On the morning after the budget, the Dáil relocates to the mythical Land of What Might Have Been to celebrate CSW Day. CSW is short for CuddaShuddaWudda, which are the words traditionally spoken with much passion by Opposition speakers waxing lyrical about an alternative world where their budget is presented to the people of Ireland and everyone lives happily ever after because the budget was perfect. But sadly, the country has been saddled a pathetic excuse of a budget which is “a missed opportunity”.
Mary Lou outlined in detail what Ministers Paschal Donohoe and Michael McGrath failed to do by not following every proposal set out in Sinn Féin’s alternative budget, although mercifully they snaffled some of their ideas to make up the few good parts of Budget 2023.

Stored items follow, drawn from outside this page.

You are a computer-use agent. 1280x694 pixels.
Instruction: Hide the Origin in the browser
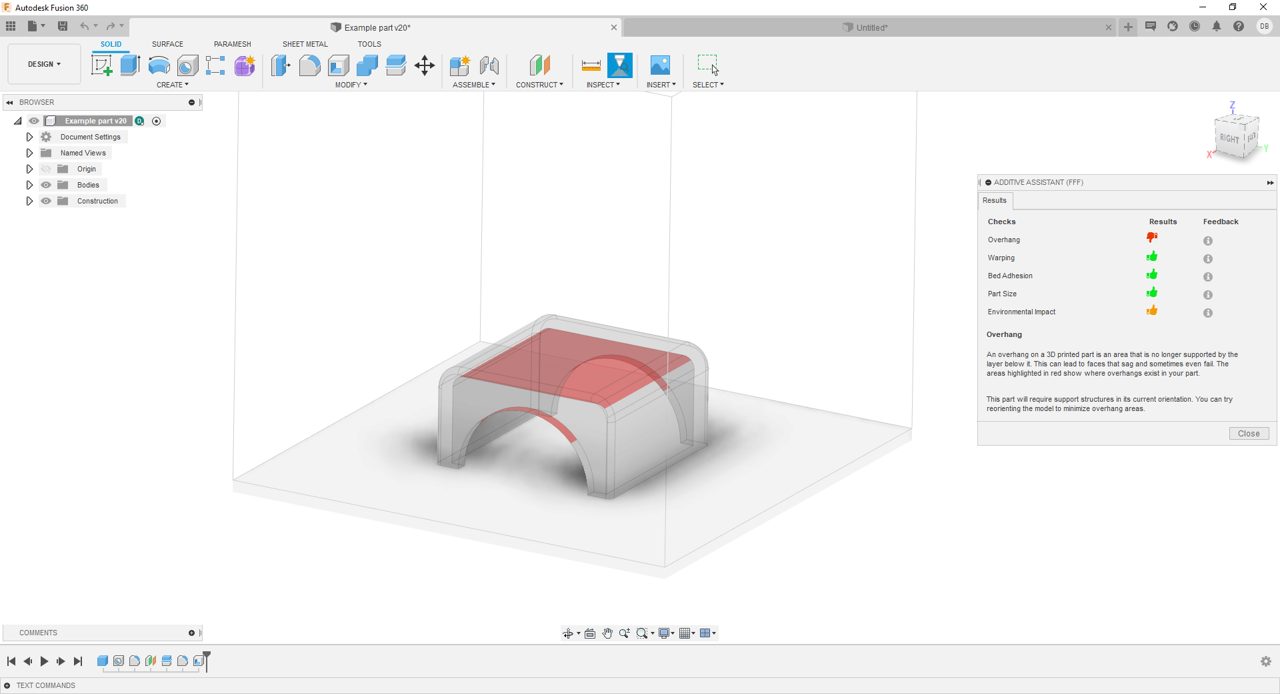click(x=45, y=169)
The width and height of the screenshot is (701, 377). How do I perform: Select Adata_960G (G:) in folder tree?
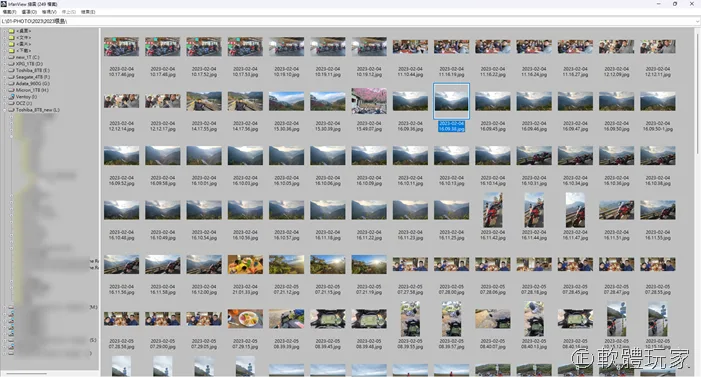[x=33, y=84]
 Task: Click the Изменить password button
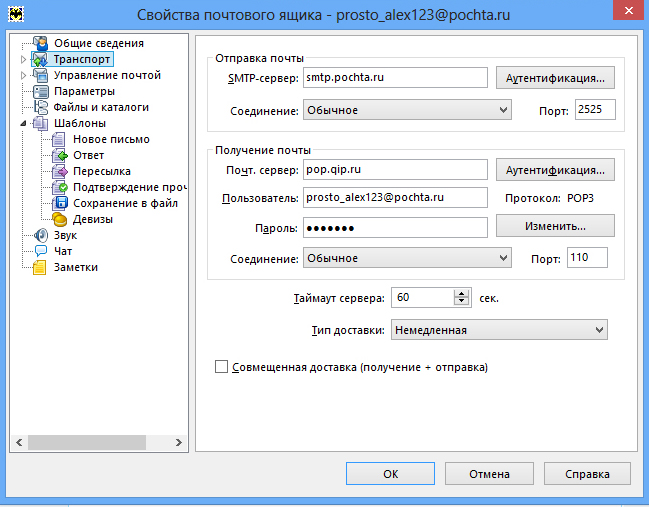point(555,227)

“It could and should have been a watershed budget,” she concluded. “It could and should have been a budget prioritising those on lower and middle incomes. It could and should have been a budget that really tackled the cost-of-living crisis ...” And so on.
“That’s the type of budget, gentlemen, that Sinn Féin would have delivered yesterday,” she informed the four buckos opposite, cloaking the “G” word in contempt to the nodding approval of her party and particularly the three women to her left and the two women sitting behind.
And whither the “alternative Labour budget published last week”? The Government stupidly chose to ignore that too, which was “deeply disappointing” for party leader Ivana Bacik. “The Government could instead have adopted the approach we took in our Labour Party budget last week,” she sighed, “but unfortunately this was an opportunity missed.”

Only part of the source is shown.